The Galleries take their name from the Accademia of Belle Arti with which they had shared the same seat until 2004. They are housed in the agglomeration of: the ancient church of Santa Maria della Carità, the Scuola Grande della Carità and the monastery of the Lateran Canons, designed by Andrea Palladio. The galleries house the best and most important works of Venetian and Veneto art made between the XIV and XVIII centuries.

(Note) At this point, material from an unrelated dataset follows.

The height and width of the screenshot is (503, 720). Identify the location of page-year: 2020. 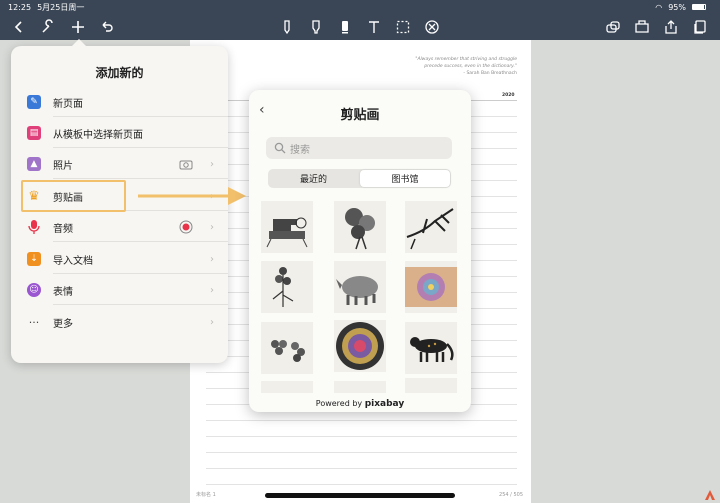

Among the numerous famous artists are works by Jacopo Bellini, Vittore Carpaccio, Giorgione, Veronese, Tintoretto, Titian, Giambattista Tiepolo, Canaletto, Guardi and Longhi. In particular, there around 20 masterpieces by Jacopo Tintoretto that cover an extensive period of time beginning from the Miracle of the Slave of 1548, made for the Scuola Grande of San Marco. It also houses the disturbing, hallucinating but powerful canvases by Hieronymus Bosch, such as Triptych of Santa Liberata, Four Visions of the Afterlife and Triptych of the Hermits.
Since its foundation the Accademia has acquired works of art for the teaching of young artists and for restoration; then, with the fall of the Serenissima (1797), important monuments were stripped of many of their masterpieces and this institution performed a fundamental role in preserving these artistic jewels that risked being dispersed. It was officially instituted in 1807 by Napoleonic decree as an evolution of the pre-existing Academia of Painters and Sculptors, already active since 1750 near the Fonteghetto della Farina in San Marco; in this case it was re-founded - with the same statue of the Accademie already established in Milan and Bologna - in the new seat of the Carità complex, then cleared of the Lateran Canons and the old Scuola della Carità.

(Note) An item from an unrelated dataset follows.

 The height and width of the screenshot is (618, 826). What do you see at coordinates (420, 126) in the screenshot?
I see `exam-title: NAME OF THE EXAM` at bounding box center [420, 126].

After important works implemented by Giannantonio Selva to adapt the buildings and the spaces were concluded in 1811, the galleries were opened to the public for the first time - even if only for a brief period - in 1817, with a large turnout of visitors.
Many people do not know that it is precisely here in these walls - even if it is only exhibited on some occasions - that the celebrated drawing by Leonardo da Vinci depicting the human proportions according to the anthropometric canons of the roman architect Vitruvius Pollio of the 1st century B.C. is kept, more commonly known as the Vitruvian Man. The drawing has been kept in the Gallerie dell’Accademia since 1822, when the Austrian Government acquired it - along with twenty-five other extraordinary drawings by Leonardo - from the Milanese collector Giuseppe Bossi, who managed to publish it in 1810, after centuries of oblivion.